# WHAT YOU NEED TO DO
Scan the data below for the string "handle". Show every line where it turns up.

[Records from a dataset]

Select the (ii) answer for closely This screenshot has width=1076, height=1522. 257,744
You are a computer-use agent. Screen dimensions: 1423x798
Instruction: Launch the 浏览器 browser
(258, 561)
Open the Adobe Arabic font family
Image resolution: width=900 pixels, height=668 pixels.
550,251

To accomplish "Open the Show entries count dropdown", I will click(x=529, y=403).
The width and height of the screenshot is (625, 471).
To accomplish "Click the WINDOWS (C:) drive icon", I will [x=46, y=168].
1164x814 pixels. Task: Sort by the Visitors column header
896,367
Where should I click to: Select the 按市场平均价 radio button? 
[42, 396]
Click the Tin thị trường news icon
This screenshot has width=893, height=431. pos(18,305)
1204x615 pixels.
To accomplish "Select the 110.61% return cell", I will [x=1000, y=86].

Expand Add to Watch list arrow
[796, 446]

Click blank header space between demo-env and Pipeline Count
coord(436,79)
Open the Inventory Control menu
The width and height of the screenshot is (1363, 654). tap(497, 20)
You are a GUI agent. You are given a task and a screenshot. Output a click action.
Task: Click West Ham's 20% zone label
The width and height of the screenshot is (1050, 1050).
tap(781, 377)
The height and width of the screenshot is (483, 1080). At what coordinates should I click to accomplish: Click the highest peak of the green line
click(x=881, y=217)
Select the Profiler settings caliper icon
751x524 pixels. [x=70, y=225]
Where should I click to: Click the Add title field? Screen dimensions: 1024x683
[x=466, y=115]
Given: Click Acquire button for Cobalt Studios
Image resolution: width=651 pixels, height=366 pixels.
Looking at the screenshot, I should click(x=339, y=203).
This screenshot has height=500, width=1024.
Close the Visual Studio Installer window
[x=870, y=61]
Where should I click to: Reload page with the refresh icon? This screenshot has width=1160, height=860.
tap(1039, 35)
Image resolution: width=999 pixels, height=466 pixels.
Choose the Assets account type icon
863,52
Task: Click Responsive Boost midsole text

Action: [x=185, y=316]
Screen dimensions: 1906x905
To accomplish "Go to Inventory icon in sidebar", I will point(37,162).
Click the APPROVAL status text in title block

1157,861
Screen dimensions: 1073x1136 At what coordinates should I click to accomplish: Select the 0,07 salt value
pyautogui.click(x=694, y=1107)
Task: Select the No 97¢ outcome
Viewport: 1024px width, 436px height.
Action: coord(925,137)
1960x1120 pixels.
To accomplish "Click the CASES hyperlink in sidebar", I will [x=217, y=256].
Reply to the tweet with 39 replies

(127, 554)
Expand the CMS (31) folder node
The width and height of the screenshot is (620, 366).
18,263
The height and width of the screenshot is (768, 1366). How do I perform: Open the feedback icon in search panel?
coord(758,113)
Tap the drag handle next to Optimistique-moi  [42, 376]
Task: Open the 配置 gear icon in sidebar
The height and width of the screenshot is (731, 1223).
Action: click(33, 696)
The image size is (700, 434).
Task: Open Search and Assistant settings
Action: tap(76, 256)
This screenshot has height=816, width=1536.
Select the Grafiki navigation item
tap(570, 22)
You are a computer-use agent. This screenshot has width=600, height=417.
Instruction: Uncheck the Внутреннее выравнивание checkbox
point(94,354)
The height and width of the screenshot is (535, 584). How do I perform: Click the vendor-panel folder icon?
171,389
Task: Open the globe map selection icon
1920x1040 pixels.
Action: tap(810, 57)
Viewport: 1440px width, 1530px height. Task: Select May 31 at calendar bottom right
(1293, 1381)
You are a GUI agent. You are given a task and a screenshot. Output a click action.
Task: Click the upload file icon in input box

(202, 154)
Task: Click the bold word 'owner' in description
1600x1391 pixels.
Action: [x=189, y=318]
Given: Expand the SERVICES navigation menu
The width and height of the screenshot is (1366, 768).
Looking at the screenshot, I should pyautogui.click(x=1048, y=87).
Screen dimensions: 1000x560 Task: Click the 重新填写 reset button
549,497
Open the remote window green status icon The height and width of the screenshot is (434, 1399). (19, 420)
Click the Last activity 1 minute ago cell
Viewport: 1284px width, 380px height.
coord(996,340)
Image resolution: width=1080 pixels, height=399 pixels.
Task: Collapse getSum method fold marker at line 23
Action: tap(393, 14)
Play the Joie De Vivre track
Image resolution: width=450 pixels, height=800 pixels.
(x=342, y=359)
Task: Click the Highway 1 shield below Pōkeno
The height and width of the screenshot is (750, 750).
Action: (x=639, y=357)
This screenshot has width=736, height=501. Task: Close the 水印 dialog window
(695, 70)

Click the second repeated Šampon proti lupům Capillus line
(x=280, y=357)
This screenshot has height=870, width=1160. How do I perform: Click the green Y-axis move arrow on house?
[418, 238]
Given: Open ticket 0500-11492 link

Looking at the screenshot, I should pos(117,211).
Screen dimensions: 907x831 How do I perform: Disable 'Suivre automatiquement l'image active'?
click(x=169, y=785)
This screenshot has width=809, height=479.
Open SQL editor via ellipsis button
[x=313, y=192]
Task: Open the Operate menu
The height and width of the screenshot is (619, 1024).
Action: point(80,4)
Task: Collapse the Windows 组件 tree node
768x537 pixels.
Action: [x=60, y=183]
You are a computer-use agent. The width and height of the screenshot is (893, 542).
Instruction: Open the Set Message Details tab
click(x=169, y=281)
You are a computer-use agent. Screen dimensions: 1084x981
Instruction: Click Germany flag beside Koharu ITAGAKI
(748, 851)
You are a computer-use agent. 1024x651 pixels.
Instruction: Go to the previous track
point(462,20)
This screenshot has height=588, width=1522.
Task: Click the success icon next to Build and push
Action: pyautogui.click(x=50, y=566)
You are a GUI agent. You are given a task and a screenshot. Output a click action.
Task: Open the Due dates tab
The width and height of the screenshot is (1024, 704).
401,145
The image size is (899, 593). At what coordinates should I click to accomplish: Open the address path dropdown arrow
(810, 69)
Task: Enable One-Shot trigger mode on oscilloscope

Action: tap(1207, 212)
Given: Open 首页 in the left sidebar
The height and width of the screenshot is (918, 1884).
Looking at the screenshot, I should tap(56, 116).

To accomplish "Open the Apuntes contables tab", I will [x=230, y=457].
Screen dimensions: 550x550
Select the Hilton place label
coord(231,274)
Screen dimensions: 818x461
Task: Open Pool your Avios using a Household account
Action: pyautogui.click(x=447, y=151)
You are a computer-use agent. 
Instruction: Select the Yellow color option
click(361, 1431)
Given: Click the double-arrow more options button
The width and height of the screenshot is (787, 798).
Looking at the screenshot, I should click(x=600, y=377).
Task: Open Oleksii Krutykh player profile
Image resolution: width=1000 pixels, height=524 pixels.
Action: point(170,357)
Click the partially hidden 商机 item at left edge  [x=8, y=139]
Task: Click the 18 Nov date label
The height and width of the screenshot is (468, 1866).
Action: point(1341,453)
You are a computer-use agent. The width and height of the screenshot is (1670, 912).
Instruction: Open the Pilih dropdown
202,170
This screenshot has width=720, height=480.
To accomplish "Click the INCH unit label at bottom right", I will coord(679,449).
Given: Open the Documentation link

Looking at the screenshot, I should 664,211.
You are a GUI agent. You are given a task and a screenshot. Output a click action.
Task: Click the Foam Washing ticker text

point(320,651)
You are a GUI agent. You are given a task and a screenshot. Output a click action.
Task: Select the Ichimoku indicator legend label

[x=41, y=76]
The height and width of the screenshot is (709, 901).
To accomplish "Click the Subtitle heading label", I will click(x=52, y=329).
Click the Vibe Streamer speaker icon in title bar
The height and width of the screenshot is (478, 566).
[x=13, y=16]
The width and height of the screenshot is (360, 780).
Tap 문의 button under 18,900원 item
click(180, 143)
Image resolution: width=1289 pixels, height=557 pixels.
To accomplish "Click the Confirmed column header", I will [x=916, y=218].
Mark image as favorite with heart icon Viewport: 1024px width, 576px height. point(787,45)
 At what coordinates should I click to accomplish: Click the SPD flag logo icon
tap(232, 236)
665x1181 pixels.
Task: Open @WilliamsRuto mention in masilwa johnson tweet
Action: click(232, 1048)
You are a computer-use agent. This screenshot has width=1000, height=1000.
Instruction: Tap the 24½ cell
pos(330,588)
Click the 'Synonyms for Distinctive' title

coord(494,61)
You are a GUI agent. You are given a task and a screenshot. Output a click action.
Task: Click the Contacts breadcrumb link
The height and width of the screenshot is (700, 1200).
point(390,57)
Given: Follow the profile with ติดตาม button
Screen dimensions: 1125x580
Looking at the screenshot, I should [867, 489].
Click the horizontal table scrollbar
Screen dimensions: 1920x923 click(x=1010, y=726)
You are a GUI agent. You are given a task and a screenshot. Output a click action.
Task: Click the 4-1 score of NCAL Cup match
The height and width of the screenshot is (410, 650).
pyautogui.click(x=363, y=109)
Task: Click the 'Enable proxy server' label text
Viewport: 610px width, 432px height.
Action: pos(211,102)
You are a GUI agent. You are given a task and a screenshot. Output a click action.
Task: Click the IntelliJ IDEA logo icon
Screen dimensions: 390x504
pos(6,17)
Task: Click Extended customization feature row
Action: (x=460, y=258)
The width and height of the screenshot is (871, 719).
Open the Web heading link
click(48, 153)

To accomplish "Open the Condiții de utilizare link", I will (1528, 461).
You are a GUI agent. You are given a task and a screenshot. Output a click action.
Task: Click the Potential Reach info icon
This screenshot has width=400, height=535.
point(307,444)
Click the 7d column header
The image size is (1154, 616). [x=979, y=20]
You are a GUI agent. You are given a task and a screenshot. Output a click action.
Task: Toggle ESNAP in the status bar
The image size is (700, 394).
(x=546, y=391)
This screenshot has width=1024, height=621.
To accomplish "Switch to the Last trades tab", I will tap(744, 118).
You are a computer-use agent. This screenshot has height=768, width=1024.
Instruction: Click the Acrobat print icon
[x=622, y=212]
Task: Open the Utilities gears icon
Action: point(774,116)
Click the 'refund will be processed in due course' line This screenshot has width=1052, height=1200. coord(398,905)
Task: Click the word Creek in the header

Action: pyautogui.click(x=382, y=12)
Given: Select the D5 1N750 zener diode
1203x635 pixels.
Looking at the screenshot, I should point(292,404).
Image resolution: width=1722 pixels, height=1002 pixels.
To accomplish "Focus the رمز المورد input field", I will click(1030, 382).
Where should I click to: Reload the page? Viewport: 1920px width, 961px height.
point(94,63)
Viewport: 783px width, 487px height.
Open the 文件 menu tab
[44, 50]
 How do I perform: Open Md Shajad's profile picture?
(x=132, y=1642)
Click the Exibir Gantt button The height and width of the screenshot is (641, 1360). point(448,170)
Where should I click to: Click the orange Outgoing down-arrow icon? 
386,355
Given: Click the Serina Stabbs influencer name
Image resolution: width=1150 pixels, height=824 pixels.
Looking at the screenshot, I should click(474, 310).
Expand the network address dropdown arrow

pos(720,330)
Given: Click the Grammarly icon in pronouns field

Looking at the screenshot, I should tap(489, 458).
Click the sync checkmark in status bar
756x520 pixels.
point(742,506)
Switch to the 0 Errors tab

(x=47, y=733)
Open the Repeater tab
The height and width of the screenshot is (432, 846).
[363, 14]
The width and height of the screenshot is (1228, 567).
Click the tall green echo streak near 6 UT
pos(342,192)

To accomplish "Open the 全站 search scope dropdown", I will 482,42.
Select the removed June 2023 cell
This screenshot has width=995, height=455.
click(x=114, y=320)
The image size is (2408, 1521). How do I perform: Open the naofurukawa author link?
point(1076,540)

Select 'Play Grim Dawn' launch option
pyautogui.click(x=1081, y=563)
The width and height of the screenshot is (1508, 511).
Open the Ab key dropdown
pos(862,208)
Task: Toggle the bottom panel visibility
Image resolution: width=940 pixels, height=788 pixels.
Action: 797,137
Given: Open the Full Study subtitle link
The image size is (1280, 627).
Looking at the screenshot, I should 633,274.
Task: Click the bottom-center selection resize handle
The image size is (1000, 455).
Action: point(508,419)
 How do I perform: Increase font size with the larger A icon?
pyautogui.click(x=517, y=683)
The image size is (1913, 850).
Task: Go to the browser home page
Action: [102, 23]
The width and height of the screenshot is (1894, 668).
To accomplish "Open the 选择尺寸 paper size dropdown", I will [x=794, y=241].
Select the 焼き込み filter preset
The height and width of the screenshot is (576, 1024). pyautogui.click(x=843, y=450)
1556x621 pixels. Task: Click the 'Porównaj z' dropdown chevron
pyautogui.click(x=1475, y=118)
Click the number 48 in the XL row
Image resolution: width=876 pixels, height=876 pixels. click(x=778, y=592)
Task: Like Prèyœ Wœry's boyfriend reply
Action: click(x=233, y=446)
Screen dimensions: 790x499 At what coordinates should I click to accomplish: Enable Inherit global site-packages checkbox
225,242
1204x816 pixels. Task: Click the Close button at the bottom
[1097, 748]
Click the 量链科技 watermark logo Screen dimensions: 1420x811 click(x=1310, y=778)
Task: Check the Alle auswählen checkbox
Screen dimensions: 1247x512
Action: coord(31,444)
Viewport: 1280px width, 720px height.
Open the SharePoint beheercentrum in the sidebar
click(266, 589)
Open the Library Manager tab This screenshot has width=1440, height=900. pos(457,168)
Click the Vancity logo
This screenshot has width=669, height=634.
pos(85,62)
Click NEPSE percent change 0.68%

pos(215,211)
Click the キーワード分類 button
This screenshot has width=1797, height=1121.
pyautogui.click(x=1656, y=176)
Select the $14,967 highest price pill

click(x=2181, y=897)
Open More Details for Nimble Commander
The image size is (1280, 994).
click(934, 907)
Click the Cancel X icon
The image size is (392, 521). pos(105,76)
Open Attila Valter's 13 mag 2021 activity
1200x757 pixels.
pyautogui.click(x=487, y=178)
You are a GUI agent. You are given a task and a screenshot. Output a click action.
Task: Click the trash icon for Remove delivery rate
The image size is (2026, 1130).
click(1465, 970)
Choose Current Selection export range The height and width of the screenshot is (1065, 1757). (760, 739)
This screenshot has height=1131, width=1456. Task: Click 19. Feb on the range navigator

# RESPONSE FOR THIS EXERCISE
Tap the drag handle next to Optimistique-moi  [42, 376]
Task: Click the bottom-center selection resize handle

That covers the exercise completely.